3. Overbought J, et al. 2012. The antibody response against HIV-1. Cold Spring Harb Prospect Med. 10.1101/cshperspect.a007039. 

Lab evidence often cannot be confirmed in living people, especially whether HIV is concerned. 

True, HIV is highly diverse. HIV is one of the most diverse viruses that infect human population. There are 2 types (HIV-1, HIV-2), 4 HIV-1 groups (M, N, O, P), and several group M sub-types (A, B, C, D, F, G, H, J and K.). Although not quite new, more often we are speaking now about circulating recombinant form (CRFs), recombinant forms achieving epidemiological relevance. Recombinant forms are described since more than two decades, and there is a quite large database with published CRFs. CRFs are more frequent but not limited to IVDUs and other HIV infected individuals.

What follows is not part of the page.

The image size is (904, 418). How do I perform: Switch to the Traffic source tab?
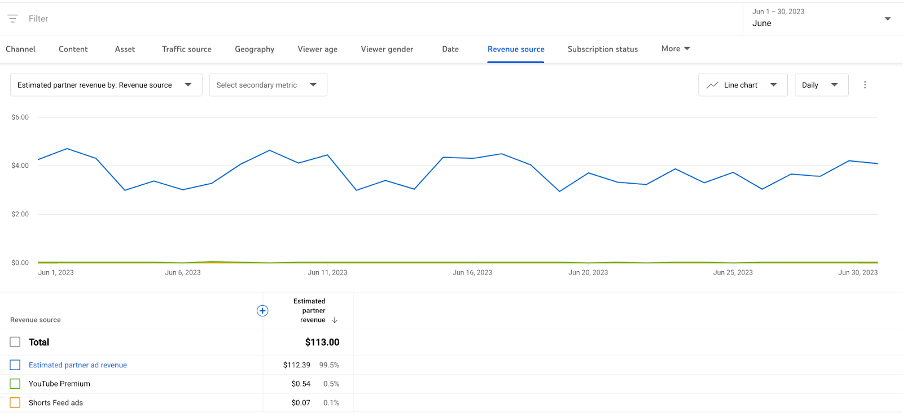tap(187, 48)
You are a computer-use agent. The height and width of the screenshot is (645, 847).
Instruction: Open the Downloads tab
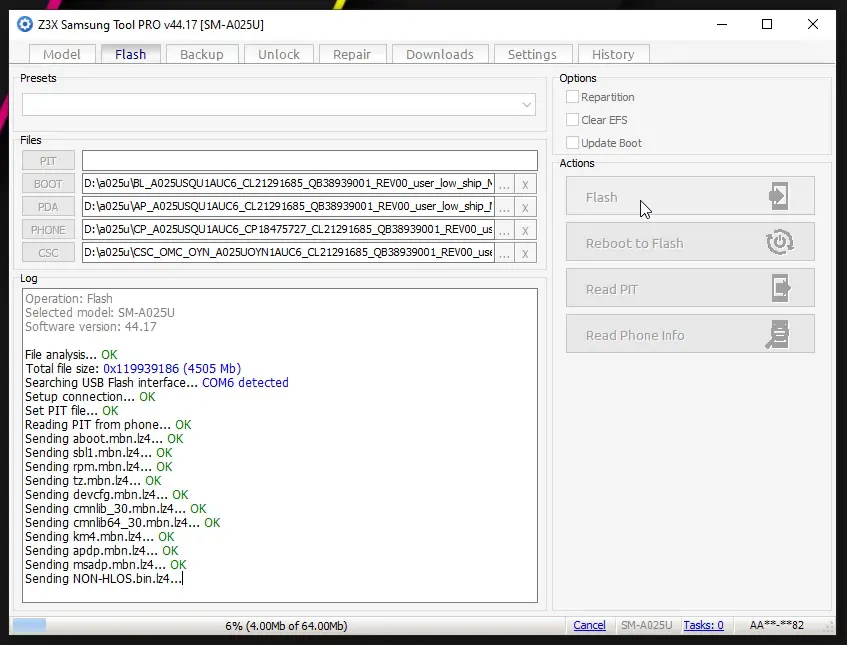pos(439,54)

Fact. The HIV diversity develops extremely fast. HIV is a Lentivirus which aims to stay as long as possible in a living host, thus the numerous and diverse evading mechanisms developed by HIV.  Plus the fact that HIV not only escape the immune response, but also controls it in various ways.

Let's remember that HIV is the only "diploid" virus, packaging 2 copies of the same RNA genome in a single virion. Let's also remember that its life cycle involves a reverse-transcription into a cDNA which ultimately randomly integrates into the human genome with the aid of newly synthesized viraly encoded LTRs. RT is a most unspecific known enzyme (as opposed to CK, the most specific one). It introduces lots of errors during readings. A decent percentage of errors leads to diversity. Too many errors lead to non-viable virions. To prevent non-viability, HIV-RT is using a replication mechanism known as "copy choice", i.e. can jump from 1 RNA copy to the other in order to keep the balance in favor of a more accurate reverse-transcription.

Being so diverse already and counting on, a pan-vaccine against HIV is a dream. That's why the latest efforts a focusing on specific geographical areas where some strains are more prevalent (see HVTN 701 project for Sub-Saharan Africa, which is expected to finalize in 2022). Testing safety and efficacy takes long time in clinical trials, whilst the HIV does not sleep.

This is the vaccine situation, in which HIV infection prevention is the goal. It is also known that people (about 1% of Caucasian people) with two copies of the CCR5 delta32 gene (inherited from both parents) are virtually immune to HIV infection. Maybe working with this could lead to a HIV vaccine. 

Speaking about HIV neutralization after the infection occurred is another utopia, having in mind all those unimaginable interactions of this particular virus with its host: concealing the CD4 receptors after TCD4+ cell infection, the ability to infect T-cell precursors (and thus CD8+ cells too), the co-receptors which not only direct but also extend the virus tropism, the virus sanctuaries, the super-antigenic mechanism that freezes viable T cells, syncitia formation which depletes several healthy lymphocytes starting from a single infected one, etc. Last but not least, the molecular mimicry which really allow HIV to control lots of immune processes in the host, opening the "door" for opportunistic infections and other disease conditions...

In my opinion, limiting HIV does not rely on a vaccine. It relies on a clean life from uncontrolled sex anywhere everywhere with everybody, drug use, promiscuity, etc. EDUCATION. HEALTHCARE.